Directions for this task: Please repeat the stretch of the data below from the line containing "Bewerten (908, 527)" through the line containing "Sitemap (196, 2309)", both ends included, without changing anything.
[BEGIN Supplied material]
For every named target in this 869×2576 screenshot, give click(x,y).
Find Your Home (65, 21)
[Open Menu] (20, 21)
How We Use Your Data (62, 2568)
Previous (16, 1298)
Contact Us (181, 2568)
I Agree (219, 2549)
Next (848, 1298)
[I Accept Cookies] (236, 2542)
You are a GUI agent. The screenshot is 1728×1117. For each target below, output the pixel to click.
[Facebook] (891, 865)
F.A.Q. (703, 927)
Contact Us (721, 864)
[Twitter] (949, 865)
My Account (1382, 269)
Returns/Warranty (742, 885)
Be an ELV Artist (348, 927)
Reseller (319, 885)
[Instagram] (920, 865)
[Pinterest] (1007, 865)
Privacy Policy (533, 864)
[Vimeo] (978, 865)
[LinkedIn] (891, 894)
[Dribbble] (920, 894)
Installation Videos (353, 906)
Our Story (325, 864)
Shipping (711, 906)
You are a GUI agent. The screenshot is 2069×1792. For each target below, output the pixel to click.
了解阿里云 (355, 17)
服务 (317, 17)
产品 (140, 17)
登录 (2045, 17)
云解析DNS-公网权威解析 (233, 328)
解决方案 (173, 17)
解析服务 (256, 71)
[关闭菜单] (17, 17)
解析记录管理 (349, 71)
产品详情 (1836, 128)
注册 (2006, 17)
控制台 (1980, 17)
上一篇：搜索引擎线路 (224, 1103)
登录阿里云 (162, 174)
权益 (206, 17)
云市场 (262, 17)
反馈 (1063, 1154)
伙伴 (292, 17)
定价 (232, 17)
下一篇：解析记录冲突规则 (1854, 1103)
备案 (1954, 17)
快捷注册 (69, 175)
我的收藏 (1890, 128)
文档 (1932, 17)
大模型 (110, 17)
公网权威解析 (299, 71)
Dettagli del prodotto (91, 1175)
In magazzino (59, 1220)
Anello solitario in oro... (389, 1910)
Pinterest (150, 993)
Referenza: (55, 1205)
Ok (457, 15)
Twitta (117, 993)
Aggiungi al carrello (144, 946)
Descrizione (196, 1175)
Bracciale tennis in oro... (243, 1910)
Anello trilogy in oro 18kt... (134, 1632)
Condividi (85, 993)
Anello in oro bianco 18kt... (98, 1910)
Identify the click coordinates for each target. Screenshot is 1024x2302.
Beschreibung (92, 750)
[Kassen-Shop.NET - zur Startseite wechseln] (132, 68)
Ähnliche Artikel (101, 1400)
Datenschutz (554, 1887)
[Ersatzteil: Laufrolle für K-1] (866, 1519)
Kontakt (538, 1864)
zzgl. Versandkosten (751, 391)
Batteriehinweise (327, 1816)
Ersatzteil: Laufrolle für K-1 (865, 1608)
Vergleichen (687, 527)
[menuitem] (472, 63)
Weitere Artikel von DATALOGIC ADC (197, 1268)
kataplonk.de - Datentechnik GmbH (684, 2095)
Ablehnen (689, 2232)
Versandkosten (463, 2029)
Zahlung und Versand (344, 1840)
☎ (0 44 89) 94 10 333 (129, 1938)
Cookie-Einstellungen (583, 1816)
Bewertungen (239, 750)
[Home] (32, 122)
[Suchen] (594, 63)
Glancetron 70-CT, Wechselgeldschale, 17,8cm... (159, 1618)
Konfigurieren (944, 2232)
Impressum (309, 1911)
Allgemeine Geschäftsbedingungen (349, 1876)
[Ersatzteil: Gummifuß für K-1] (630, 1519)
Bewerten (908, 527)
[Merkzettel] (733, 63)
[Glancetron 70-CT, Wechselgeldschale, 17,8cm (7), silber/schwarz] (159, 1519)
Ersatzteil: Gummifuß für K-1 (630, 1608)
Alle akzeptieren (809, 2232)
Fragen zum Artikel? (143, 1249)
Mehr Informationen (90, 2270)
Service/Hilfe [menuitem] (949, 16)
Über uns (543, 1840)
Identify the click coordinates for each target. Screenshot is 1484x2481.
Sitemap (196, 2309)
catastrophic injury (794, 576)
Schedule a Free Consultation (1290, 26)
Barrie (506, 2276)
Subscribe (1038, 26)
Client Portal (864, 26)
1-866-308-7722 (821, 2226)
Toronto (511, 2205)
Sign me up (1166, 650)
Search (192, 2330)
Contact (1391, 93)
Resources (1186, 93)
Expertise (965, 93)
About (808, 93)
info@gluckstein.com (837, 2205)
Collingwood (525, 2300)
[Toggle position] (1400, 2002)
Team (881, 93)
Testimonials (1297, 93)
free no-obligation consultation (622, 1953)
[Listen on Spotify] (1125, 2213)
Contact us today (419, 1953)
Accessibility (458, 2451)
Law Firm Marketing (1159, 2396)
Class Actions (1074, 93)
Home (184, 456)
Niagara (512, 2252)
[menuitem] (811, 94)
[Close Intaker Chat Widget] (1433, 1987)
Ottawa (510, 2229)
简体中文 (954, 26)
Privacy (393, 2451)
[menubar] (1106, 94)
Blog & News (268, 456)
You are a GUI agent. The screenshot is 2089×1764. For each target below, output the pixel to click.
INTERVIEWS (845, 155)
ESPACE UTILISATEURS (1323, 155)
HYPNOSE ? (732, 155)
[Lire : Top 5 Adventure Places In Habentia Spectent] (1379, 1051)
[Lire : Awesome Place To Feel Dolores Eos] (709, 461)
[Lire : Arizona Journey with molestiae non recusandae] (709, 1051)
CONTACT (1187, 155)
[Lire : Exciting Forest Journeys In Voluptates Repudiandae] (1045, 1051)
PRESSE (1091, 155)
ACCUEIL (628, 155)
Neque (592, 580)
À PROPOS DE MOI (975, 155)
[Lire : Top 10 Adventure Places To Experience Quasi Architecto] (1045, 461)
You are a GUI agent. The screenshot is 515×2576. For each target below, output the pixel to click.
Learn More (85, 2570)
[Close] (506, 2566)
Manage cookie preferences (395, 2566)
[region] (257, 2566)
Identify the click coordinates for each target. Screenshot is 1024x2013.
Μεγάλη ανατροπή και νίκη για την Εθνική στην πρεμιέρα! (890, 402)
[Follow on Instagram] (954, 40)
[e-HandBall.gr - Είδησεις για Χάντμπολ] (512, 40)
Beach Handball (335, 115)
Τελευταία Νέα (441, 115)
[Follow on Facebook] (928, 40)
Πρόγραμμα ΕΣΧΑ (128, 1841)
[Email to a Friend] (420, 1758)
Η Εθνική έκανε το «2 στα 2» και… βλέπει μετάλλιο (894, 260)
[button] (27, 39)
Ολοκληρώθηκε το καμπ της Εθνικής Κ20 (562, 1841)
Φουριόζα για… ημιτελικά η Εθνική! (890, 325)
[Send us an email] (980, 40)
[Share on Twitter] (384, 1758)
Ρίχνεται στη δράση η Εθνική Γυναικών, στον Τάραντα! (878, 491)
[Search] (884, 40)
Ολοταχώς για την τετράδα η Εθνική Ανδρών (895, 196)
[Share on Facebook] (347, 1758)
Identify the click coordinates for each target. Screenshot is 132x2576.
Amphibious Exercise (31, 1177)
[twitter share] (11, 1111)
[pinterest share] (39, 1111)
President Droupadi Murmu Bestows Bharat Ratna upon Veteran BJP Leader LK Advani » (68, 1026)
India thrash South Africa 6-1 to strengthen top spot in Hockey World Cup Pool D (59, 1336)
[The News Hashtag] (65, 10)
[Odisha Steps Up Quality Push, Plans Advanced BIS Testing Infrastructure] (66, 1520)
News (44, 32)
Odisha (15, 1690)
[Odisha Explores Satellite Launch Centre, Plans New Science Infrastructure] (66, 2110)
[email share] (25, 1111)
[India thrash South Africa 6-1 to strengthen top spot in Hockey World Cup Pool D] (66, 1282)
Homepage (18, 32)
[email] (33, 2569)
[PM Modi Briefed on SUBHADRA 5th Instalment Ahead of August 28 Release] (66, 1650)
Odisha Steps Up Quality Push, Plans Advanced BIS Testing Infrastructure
[END Supplied material]
Full answer:
Bewerten (908, 527)
[Merkzettel] (733, 63)
[Glancetron 70-CT, Wechselgeldschale, 17,8cm (7), silber/schwarz] (159, 1519)
Ersatzteil: Gummifuß für K-1 (630, 1608)
Alle akzeptieren (809, 2232)
Fragen zum Artikel? (143, 1249)
Mehr Informationen (90, 2270)
Service/Hilfe [menuitem] (949, 16)
Über uns (543, 1840)
Identify the click coordinates for each target. Screenshot is 1484x2481.
Sitemap (196, 2309)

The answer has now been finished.